EXERCISE AIM
Can you transcribe the listing below word for word, from the line with "Click the green refresh icon at top right" up to and including the line with "(x=1161, y=15)", leaving the pictures out of your answer?

DATASET RECORDS
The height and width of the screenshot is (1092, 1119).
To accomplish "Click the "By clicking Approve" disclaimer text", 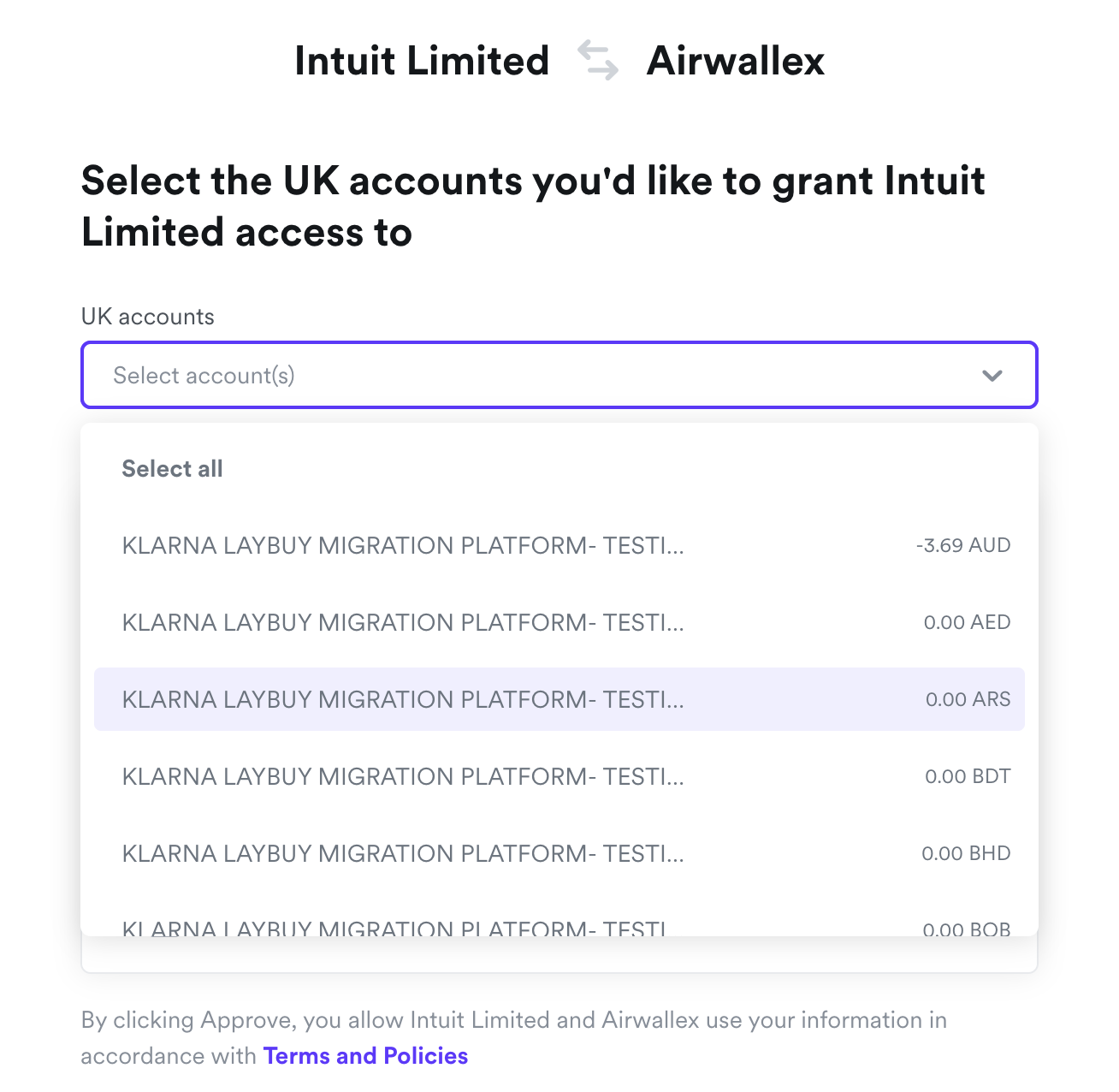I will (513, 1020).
--
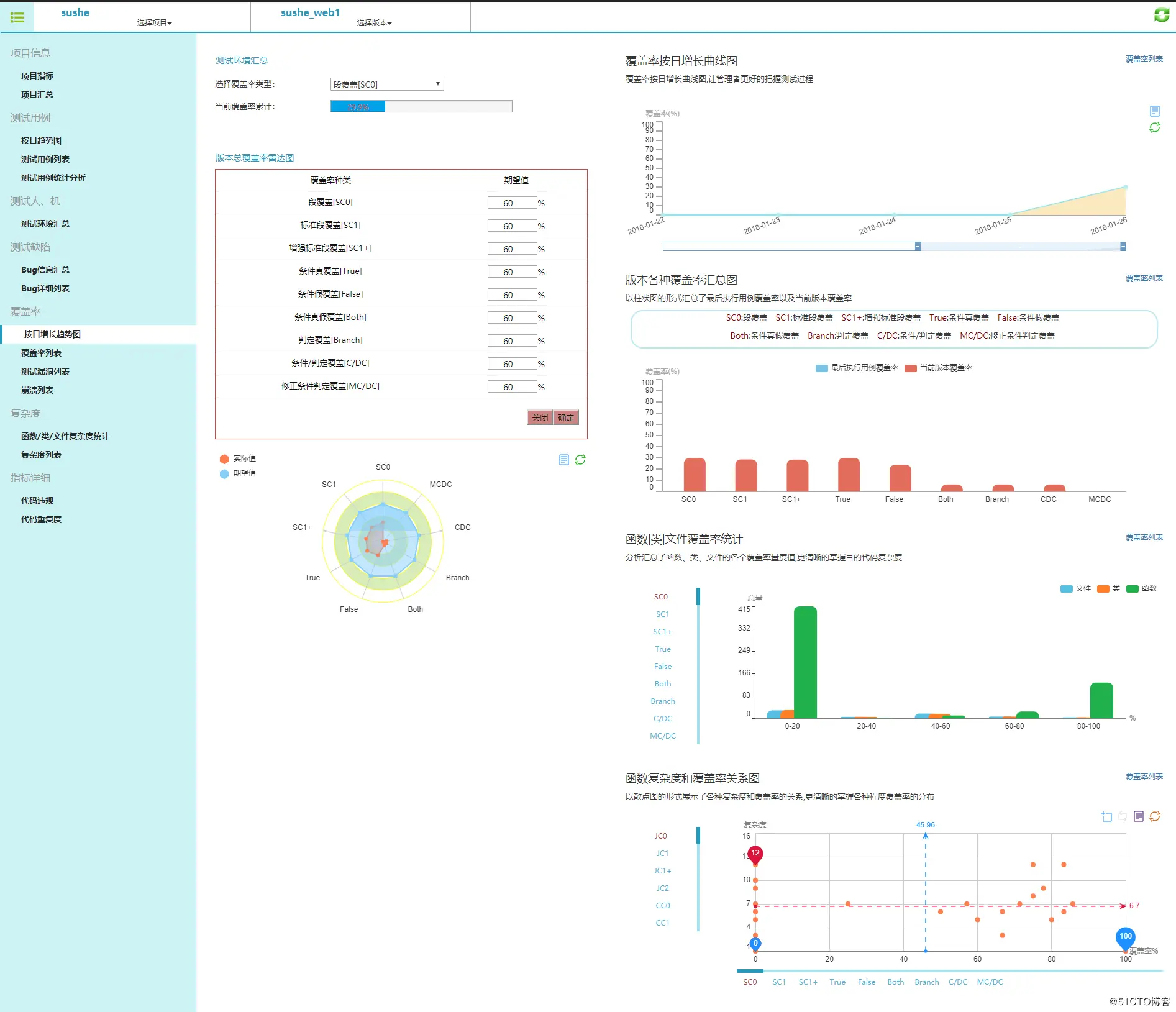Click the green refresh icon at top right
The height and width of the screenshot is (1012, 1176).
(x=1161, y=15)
--
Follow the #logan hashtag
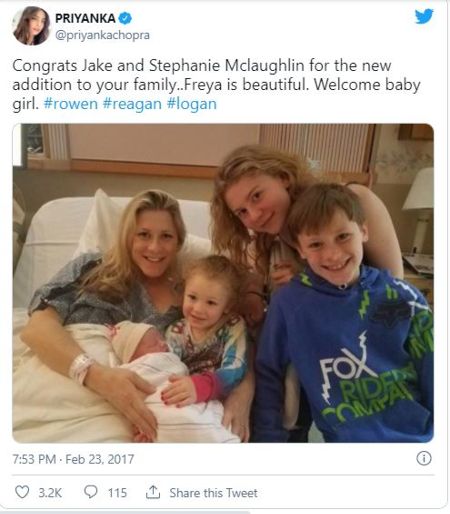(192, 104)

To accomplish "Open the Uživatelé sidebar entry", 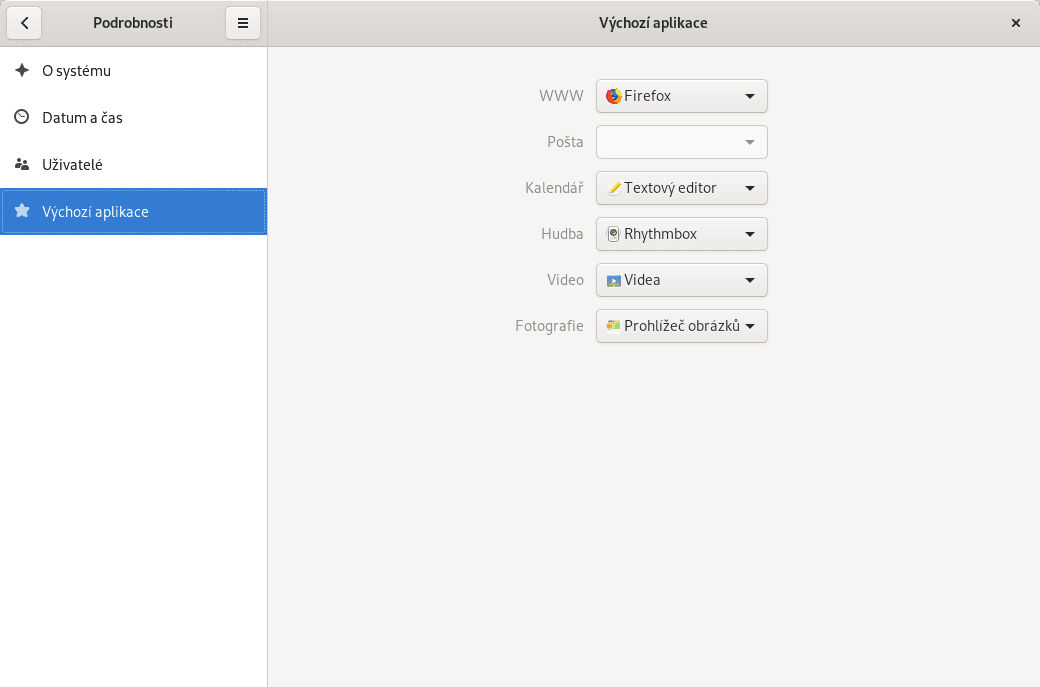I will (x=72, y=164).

RESULT OF THE TASK
Click the green refresh icon at top right
The height and width of the screenshot is (1012, 1176).
(x=1161, y=15)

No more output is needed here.